▶ **Goal of the exercise**:
Give again exactly the lines that stretch from the one with "Privacy (755, 778)" to the end of the data below, including both of those lines and nothing else.

▶ **Records to use**:

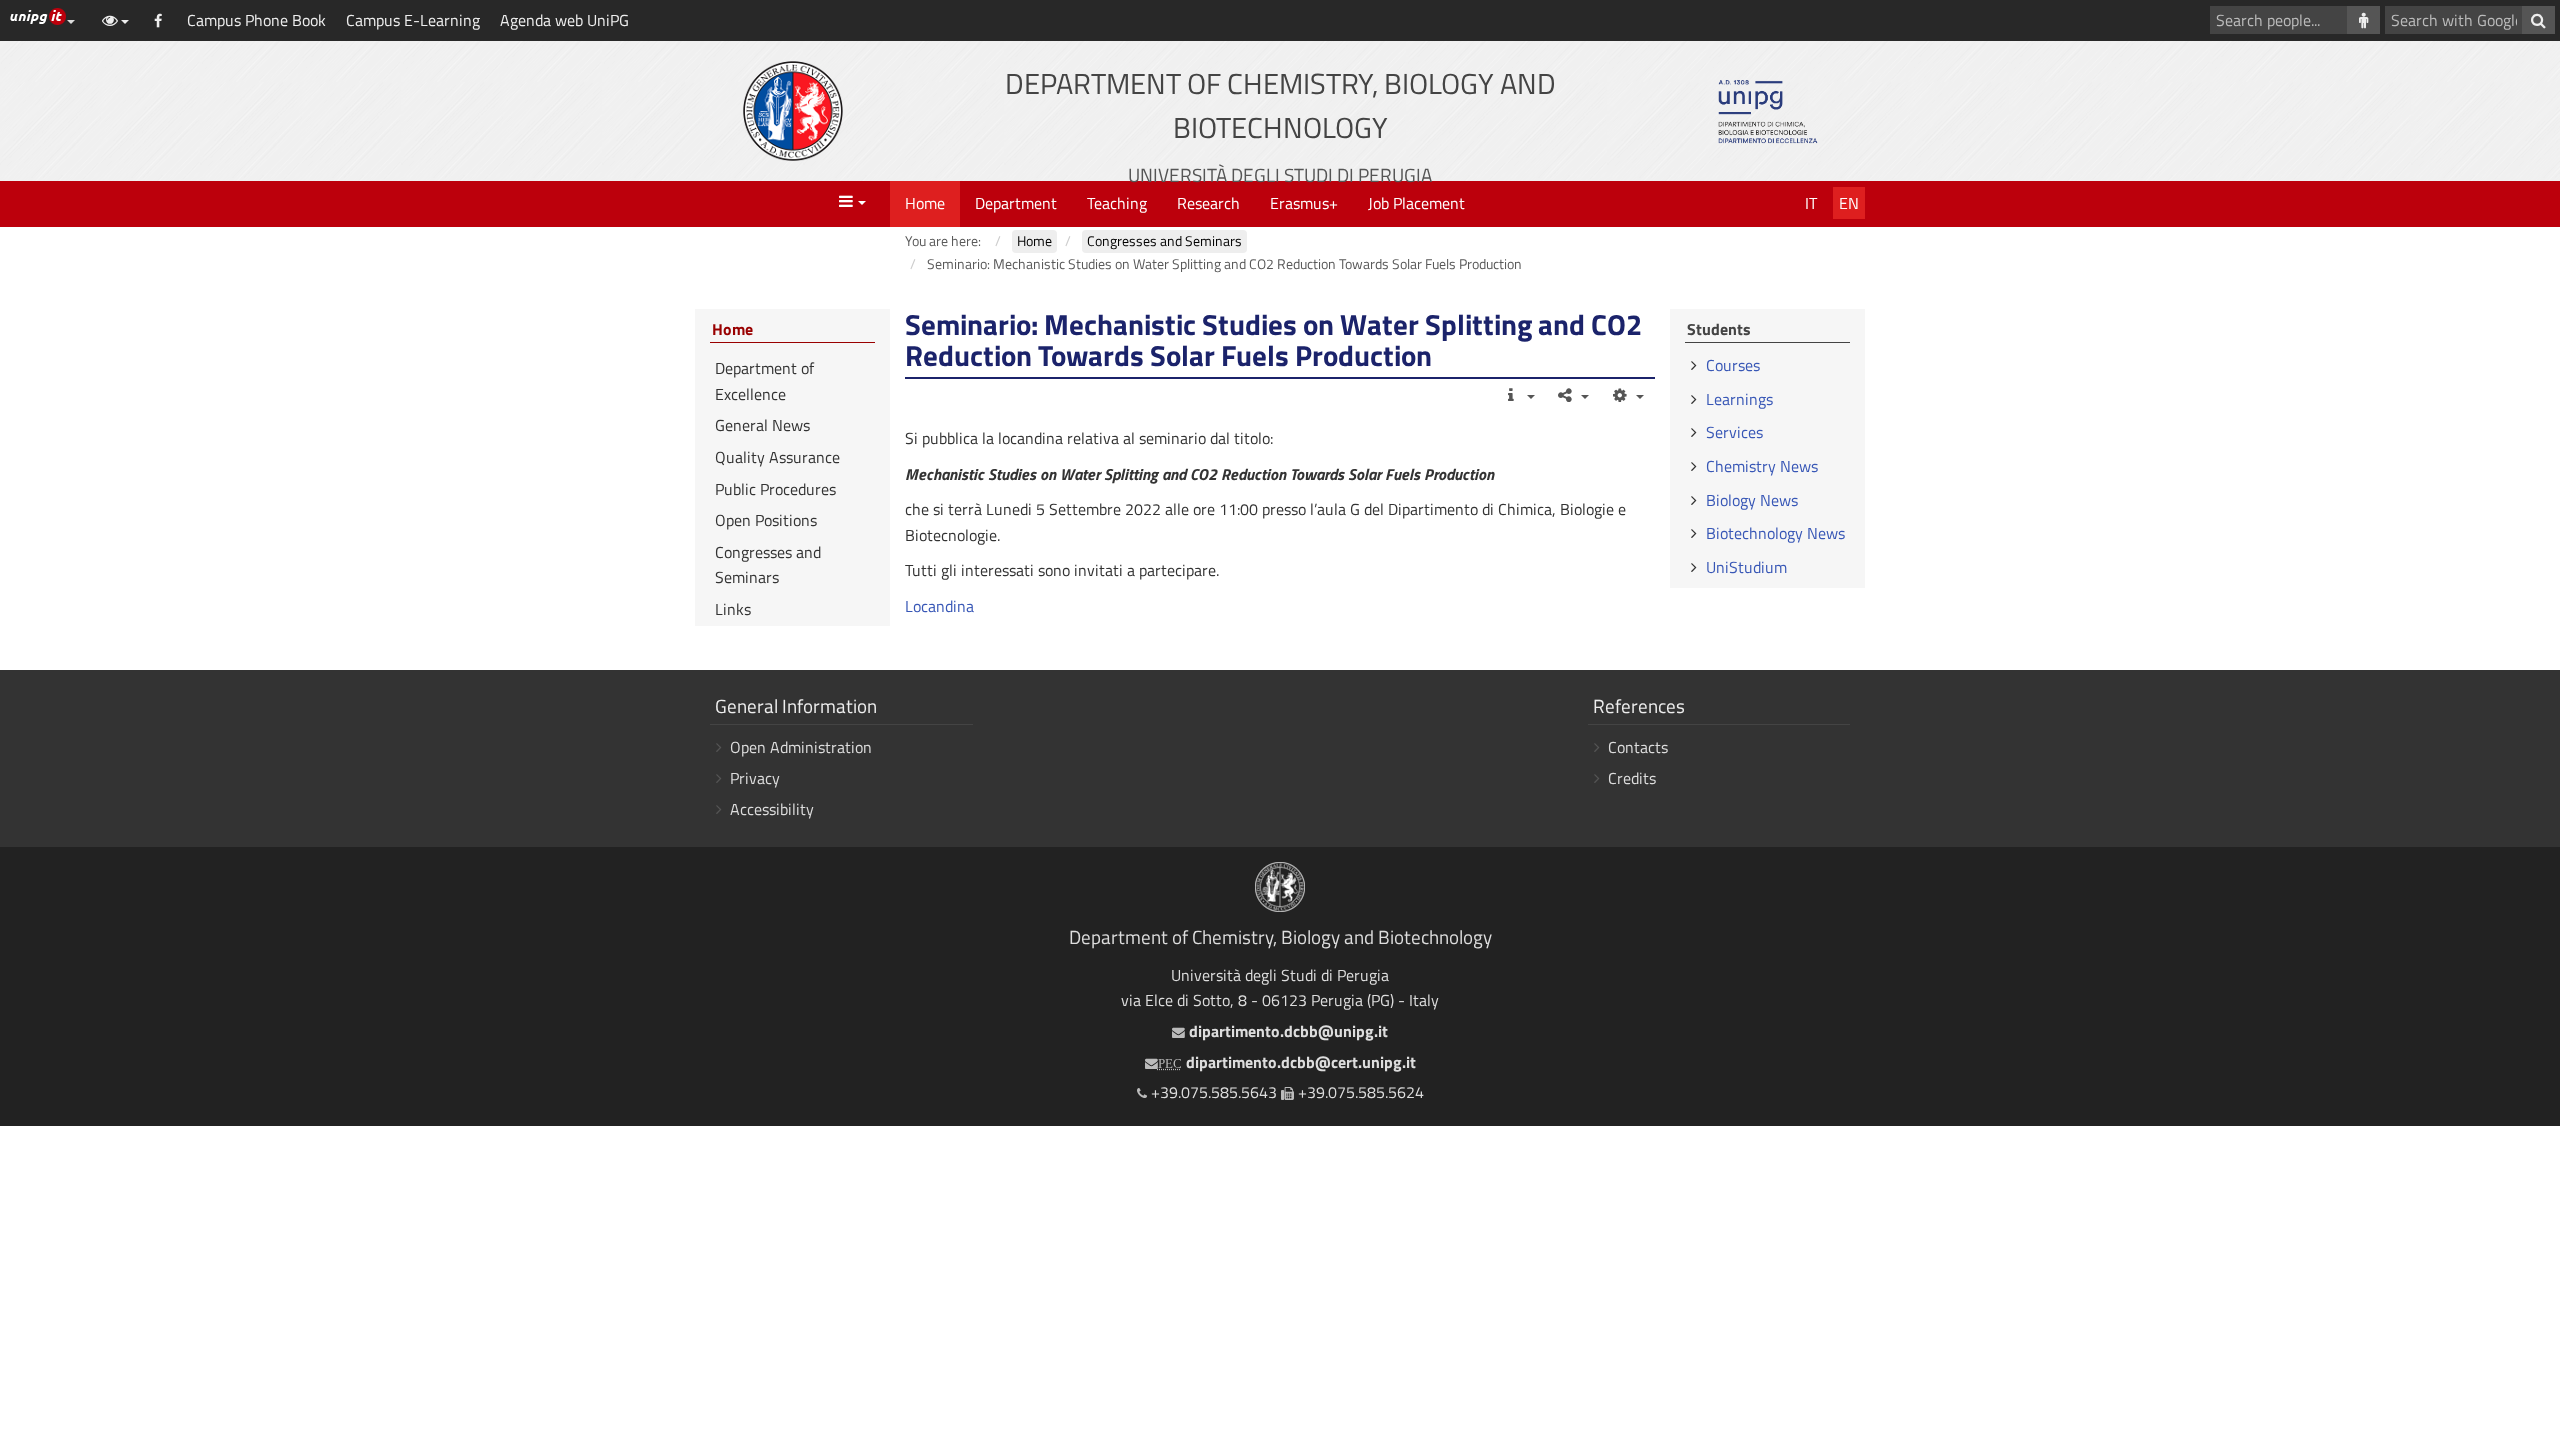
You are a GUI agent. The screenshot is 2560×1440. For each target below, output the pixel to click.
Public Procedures (775, 489)
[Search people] (2363, 20)
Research (1208, 203)
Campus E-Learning (413, 20)
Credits (1632, 778)
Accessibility (772, 809)
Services (1734, 432)
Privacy (755, 778)
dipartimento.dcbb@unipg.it (1286, 1031)
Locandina (939, 606)
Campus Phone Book (256, 20)
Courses (1733, 365)
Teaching (1117, 203)
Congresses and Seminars (768, 565)
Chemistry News (1762, 466)
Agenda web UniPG (564, 20)
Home (925, 203)
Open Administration (801, 747)
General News (762, 425)
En (1849, 203)
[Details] (1517, 395)
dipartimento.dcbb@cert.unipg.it (1287, 1062)
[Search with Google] (2538, 20)
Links (733, 609)
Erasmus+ (1304, 203)
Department (1016, 203)
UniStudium (1746, 567)
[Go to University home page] (793, 111)
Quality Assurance (777, 457)
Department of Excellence (764, 381)
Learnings (1739, 399)
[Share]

▶ **Task answer**:
Privacy (755, 778)
dipartimento.dcbb@unipg.it (1286, 1031)
Locandina (939, 606)
Campus Phone Book (256, 20)
Courses (1733, 365)
Teaching (1117, 203)
Congresses and Seminars (768, 565)
Chemistry News (1762, 466)
Agenda web UniPG (564, 20)
Home (925, 203)
Open Administration (801, 747)
General News (762, 425)
En (1849, 203)
[Details] (1517, 395)
dipartimento.dcbb@cert.unipg.it (1287, 1062)
[Search with Google] (2538, 20)
Links (733, 609)
Erasmus+ (1304, 203)
Department (1016, 203)
UniStudium (1746, 567)
[Go to University home page] (793, 111)
Quality Assurance (777, 457)
Department of Excellence (764, 381)
Learnings (1739, 399)
[Share]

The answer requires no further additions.